Überziehen

[786] Überziehen, verb. irregul. S. Ziehen. 1. Ǘberziehen, ich ziehe über, übergezogen, über zu ziehen. (1) Von ziehen, trahere, ist überziehen, über etwas ziehen, mit dessen Verschweigung, wofür doch in manchen Fällen herüber und darüber ziehen richtiger sind. (2) Von ziehen, reisen, wandern, als ein Neutrum mit seyn. (a) Über einen Ort ziehen, mit dessen Verschweigung. In diesem Verstande sagt man, der Hirsch ist übergezogen, oder ist hier übergezogen, wenn er an diesem Orte über einen Berg gezogen ist. (b) Vorbey ziehen. Die Töchter Moab werden vor Arnon überziehen, Es. 16, 2; wo doch das Zeitwort nicht überziehen, sondern getrennt vorüber ziehen lautet.

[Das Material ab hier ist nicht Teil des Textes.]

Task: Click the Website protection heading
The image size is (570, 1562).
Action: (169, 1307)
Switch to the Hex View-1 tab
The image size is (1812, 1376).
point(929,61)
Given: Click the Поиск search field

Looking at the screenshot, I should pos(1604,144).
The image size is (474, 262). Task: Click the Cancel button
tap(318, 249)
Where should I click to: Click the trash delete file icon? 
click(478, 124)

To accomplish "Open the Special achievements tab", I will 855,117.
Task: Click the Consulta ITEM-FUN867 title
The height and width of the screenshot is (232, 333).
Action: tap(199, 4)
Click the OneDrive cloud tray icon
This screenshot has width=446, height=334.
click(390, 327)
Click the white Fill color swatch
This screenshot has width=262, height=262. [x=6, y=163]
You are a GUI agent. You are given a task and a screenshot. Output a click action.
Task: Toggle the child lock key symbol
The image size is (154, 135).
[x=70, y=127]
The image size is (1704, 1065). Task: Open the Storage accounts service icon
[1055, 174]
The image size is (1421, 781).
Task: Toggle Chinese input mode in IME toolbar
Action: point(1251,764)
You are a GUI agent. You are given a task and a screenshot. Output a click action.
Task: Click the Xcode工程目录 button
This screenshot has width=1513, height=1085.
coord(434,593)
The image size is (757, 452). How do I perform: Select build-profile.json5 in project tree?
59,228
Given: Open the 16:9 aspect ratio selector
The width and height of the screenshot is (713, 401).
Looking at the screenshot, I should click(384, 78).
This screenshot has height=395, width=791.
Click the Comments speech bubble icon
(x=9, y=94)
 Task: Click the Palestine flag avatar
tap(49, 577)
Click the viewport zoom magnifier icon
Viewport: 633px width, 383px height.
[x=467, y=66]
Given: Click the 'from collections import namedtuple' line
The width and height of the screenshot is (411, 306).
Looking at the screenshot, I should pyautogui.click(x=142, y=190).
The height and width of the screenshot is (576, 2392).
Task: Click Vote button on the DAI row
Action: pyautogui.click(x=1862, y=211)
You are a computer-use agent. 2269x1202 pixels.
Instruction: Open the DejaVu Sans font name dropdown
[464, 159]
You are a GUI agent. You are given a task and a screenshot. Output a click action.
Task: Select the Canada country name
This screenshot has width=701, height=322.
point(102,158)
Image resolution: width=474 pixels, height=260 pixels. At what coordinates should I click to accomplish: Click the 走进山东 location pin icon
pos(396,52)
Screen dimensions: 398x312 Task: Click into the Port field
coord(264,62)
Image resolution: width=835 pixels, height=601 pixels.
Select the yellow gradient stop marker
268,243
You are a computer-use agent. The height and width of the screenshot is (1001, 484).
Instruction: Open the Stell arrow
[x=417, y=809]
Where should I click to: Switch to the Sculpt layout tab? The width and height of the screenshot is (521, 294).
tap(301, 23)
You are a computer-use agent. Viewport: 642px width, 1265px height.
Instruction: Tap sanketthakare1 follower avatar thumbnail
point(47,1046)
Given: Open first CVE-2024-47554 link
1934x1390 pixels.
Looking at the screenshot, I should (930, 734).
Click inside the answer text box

2. Überzḯehen, ich überziehe, überzogen, zu überziehen. (1) Von ziehen, trahere, ist überziehen, auf der Oberfläche ziehend mit etwas bedecken, welches denn wiederum auf mancherley Art, sowohl im eigentlichen als figürlichen Verstande, geschehen kann. Man überziehet ein Bett, wenn man einen Überzug über dasselbe ziehet. Ein Kleidungsstück neu überziehen, neues Oberzeug auf dasselbe setzen. Der Himmel überziehet sich mit Wolken. Der Himmel ist ganz überzogen. Mit Gold, mit Silber überziehen, wo die Decke von Gold oder Silber stärker ist, als bey dem bloßen Vergolden oder Versilbern. Mit Zucker überziehen. Überzogene Mandeln. Eine Wand mit Gyps, die Degenscheide mit Leder überziehen. Aber mit Edelsteinen überziehen, wie 2 Chron. 3, 6, für besetzen, ist ganz wider den Sprachgebrauch. S. Überzug. (2) Von ziehen, reisen, wandern. (a) Auf diese Art bedecken, besonders mit ziehenden Truppen bedecken. In diesem Verstande überziehet man ein Land mit Truppen, mit einem Kriegsheere, wenn man mit einem feindlichen Kriegsheere in dasselbe einrücket. Ein Land mit Krieg überziehen, dasselbe bekriegen. Niemand durfte Israel überziehen, Judith 16, 30. (b) In dem Jagdwesen überziehet man eine Fährte, wenn man aus Mangel der Aufmerksamkeit über dieselbe weg ziehet, ohne sie gewahr zu werden; welches auch übergehen und überschießen genannt wird.

Statt des Hauptwortes die Überzḯehung ist in den meisten Fällen das Überziehen üblich.

Quelle:
Adelung, Grammatisch-kritisches Wörterbuch der Hochdeutschen Mundart, Band 4. Leipzig 1801, S. 786.